Dalam pernyataannya, Gibran menyebut bahwa krisis pangan bukan hanya tanggung jawab pemerintah, melainkan tanggung jawab bersama sebagai bangsa. Oleh karena itu, partisipasi masyarakat dalam menanam tanaman pangan di lingkungan masing-masing menjadi salah satu cara paling konkret dan strategis.
“Baru-baru ini Bapak Presiden juga telah meluncurkan Gerakan Indonesia Menanam untuk mendorong ketahanan pangan dengan meningkatkan partisipasi aktif masyarakat menanam tanaman pangan,” ujar Gibran dalam pernyataannya di kanal YouTube GibranTV, seperti dikutip Holopis.com, Sabtu (10/5).
Ia menegaskan, langkah ini penting di tengah meningkatnya risiko gangguan pasokan pangan global akibat konflik geopolitik, perubahan iklim, dan pembatasan ekspor oleh sejumlah negara.
“Saat ini sudah ada 11 negara melakukan pembatasan ekspor pangan. Dan jika kondisi semakin sulit, tidak menutup kemungkinan akan semakin banyak negara yang melakukan pembatasan ekspor untuk melindungi kepentingannya masing-masing,” ucapnya.
Menurut Gibran, Gerakan Indonesia Menanam merupakan simbol kedaulatan rakyat atas pangan. Setiap rumah, sekolah, kantor, hingga lahan-lahan kosong bisa dimanfaatkan untuk menanam komoditas pangan sederhana yang berguna bagi kebutuhan sehari-hari.
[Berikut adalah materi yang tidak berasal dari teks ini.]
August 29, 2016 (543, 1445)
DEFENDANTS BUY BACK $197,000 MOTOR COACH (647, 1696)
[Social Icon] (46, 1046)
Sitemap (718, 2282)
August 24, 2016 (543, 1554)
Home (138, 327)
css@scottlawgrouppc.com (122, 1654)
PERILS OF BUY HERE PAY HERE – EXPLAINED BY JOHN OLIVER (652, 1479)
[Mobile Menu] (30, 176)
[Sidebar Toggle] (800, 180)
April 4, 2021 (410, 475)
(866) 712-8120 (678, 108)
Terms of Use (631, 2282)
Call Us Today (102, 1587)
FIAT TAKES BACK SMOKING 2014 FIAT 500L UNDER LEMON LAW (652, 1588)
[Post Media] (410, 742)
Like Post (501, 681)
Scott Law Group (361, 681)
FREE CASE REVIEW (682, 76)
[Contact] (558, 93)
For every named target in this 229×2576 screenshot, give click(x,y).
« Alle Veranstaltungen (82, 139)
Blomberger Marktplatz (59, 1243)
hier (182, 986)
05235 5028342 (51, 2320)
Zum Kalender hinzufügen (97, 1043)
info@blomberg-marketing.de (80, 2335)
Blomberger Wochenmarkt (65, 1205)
Ia menambahkan bahwa semangat menanam bukan semata soal hasil panen, melainkan upaya membangun kesadaran kolektif dan solidaritas nasional dalam menjaga masa depan bangsa.
“Karena memang untuk melakukan langkah besar, untuk melakukan gerakan besar, pemerintah tidak akan pernah bisa sendiri. Pemerintah butuh kolaborasi, butuh partisipasi aktif berbagai pihak,” tegasnya.
Gibran juga mendorong agar gerakan ini tidak berhenti di tingkat rumah tangga saja, melainkan diperluas hingga ke komunitas, sekolah, pesantren, dan institusi publik lainnya.
“Menciptakan masa depan pangan yang lebih baik dan kuat untuk Indonesia. Dari kita, oleh kita, untuk kita semua sebagai bangsa yang berdaulat,” pungkas Gibran.